The average growth fund - the most common super category, with growth assets of about 77 per cent - fell by 0.4 per cent in March, according to Morningstar's 24-fund survey.
Peter Gee, research products manager at Morningstar Australasia, said the 2.2 per cent decline in the S&P/ASX 300 Accumulation Index and 2.7 per cent decline in Australian property securities last month drove down the result, which followed a run of positive returns in early 2013 and throughout 2012.
The average return for the three months to March 31 was 5 per cent for multi-sector growth funds and returns for the financial year to date averaged 14.6 per cent. The year-to-date return was 12.3 per cent.
Alex Dunnin, chief researcher at financial services research group Rainmaker, said returns of between 12 and 14 per cent looked likely for the financial year.
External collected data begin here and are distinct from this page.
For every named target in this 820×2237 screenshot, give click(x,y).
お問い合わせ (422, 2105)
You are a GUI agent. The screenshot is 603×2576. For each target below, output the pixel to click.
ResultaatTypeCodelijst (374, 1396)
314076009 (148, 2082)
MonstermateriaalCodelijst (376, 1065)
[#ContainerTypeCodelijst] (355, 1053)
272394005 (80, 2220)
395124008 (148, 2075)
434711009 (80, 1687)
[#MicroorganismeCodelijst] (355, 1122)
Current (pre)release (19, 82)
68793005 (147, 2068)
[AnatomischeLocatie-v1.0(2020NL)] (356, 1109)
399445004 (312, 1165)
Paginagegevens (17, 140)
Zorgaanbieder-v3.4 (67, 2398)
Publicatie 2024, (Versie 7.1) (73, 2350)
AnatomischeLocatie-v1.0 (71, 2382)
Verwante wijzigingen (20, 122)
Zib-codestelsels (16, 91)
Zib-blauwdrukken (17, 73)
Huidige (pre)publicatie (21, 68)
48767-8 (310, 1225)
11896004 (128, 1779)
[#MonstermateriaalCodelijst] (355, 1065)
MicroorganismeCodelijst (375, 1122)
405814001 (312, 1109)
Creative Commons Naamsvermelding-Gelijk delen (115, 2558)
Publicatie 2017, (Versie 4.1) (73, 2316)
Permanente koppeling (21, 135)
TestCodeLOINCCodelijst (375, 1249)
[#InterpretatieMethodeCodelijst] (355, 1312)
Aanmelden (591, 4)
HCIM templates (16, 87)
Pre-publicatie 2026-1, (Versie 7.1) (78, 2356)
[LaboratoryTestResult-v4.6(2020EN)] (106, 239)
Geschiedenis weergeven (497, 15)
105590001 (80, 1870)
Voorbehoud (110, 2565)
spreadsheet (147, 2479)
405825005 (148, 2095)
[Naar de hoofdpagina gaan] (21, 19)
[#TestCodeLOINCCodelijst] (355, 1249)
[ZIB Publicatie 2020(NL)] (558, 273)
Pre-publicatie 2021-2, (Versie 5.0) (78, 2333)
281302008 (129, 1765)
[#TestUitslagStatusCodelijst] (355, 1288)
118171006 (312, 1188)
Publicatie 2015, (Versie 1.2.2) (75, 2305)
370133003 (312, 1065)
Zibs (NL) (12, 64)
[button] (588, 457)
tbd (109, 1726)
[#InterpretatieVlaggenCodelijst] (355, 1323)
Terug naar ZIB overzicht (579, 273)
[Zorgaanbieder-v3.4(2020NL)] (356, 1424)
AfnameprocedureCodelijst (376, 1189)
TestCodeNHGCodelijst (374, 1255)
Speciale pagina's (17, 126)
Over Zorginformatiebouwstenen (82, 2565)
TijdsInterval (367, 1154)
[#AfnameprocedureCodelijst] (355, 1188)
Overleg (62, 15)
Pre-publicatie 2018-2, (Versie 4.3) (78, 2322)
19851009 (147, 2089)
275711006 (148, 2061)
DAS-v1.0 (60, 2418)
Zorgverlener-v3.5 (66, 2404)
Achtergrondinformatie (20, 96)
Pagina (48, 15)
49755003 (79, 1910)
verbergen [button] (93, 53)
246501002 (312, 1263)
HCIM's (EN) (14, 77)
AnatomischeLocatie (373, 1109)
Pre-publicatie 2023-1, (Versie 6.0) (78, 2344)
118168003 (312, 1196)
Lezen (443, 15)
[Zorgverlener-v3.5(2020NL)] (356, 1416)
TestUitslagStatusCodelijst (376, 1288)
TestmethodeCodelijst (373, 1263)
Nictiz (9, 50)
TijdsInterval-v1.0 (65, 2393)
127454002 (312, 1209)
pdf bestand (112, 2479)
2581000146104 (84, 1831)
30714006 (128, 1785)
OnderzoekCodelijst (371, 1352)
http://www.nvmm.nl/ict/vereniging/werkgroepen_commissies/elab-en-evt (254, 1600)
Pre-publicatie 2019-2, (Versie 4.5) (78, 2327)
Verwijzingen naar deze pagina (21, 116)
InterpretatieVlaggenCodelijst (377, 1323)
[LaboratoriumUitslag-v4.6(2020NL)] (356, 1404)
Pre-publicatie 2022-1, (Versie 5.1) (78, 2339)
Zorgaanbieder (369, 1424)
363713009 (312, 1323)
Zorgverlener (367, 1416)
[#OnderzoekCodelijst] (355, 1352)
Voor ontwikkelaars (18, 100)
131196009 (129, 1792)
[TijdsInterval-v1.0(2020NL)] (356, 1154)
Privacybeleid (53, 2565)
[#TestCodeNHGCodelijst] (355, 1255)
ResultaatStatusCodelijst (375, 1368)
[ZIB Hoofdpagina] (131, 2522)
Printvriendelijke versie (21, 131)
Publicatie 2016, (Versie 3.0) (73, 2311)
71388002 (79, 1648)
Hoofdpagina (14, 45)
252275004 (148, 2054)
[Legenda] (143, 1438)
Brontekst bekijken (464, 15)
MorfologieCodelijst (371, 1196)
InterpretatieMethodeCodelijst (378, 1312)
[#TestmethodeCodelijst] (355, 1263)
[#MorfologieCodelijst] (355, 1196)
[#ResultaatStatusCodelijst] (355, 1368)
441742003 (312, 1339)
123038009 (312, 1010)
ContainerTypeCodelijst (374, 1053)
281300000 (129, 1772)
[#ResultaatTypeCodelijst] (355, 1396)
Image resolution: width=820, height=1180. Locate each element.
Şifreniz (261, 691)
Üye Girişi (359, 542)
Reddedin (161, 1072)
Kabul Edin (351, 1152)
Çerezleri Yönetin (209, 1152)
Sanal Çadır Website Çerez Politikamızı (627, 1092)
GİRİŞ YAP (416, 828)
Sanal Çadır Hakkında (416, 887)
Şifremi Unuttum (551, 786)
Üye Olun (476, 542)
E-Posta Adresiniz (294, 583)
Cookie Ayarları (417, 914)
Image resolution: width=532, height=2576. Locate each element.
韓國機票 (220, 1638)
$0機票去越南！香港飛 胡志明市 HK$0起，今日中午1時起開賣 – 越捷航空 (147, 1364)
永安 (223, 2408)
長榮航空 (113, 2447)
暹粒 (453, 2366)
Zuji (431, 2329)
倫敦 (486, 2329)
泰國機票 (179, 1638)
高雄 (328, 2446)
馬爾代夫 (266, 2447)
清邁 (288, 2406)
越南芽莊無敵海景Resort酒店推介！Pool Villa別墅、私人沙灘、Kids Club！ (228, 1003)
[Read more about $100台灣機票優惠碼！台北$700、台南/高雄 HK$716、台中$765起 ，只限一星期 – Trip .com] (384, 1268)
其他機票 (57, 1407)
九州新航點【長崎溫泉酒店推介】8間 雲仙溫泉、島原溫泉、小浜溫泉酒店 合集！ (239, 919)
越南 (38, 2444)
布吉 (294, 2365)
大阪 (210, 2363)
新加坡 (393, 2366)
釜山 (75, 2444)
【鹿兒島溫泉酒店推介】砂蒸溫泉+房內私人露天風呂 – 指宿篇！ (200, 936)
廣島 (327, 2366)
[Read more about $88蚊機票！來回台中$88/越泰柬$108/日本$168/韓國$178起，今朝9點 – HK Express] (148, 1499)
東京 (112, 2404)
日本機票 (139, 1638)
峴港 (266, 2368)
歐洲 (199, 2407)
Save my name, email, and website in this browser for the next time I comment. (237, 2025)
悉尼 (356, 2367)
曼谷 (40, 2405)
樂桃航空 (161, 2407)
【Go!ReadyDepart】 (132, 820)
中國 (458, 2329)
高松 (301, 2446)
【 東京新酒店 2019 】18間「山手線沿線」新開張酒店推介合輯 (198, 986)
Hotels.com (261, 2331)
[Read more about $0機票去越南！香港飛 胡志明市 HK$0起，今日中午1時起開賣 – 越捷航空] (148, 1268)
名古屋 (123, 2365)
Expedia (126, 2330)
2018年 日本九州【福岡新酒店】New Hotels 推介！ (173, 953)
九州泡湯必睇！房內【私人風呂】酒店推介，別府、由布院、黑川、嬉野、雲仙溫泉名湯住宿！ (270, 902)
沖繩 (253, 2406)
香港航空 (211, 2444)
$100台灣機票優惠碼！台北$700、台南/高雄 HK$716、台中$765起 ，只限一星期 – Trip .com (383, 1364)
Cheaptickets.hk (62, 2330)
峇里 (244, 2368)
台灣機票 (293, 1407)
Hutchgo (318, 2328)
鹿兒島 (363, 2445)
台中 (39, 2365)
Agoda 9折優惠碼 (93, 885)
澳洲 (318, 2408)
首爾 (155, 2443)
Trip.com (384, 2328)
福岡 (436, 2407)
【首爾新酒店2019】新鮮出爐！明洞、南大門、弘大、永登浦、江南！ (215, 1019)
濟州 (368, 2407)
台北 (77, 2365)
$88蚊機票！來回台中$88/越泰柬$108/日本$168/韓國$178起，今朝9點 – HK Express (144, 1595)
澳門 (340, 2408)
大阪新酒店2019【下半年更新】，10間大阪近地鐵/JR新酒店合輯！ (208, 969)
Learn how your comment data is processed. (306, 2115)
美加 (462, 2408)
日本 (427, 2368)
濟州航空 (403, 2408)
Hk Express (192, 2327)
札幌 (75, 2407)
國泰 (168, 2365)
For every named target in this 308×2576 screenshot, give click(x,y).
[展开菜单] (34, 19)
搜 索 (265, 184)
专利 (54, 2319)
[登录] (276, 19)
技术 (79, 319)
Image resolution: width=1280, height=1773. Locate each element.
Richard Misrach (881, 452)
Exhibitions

The Legg Mason Growth fund was the strongest performer across three months (up 8.7 per cent), the financial year to date (24.4 per cent) and one year (19.1 per cent).
Over the longer term, REST Core led the pack with its three-year return of 8 per cent, and it had the second best performance for five and 10-year returns, at 5.8 and 8.4 per cent.
Schroders had the strongest five-year return at 6 per cent and 8.6 per cent over 10 years.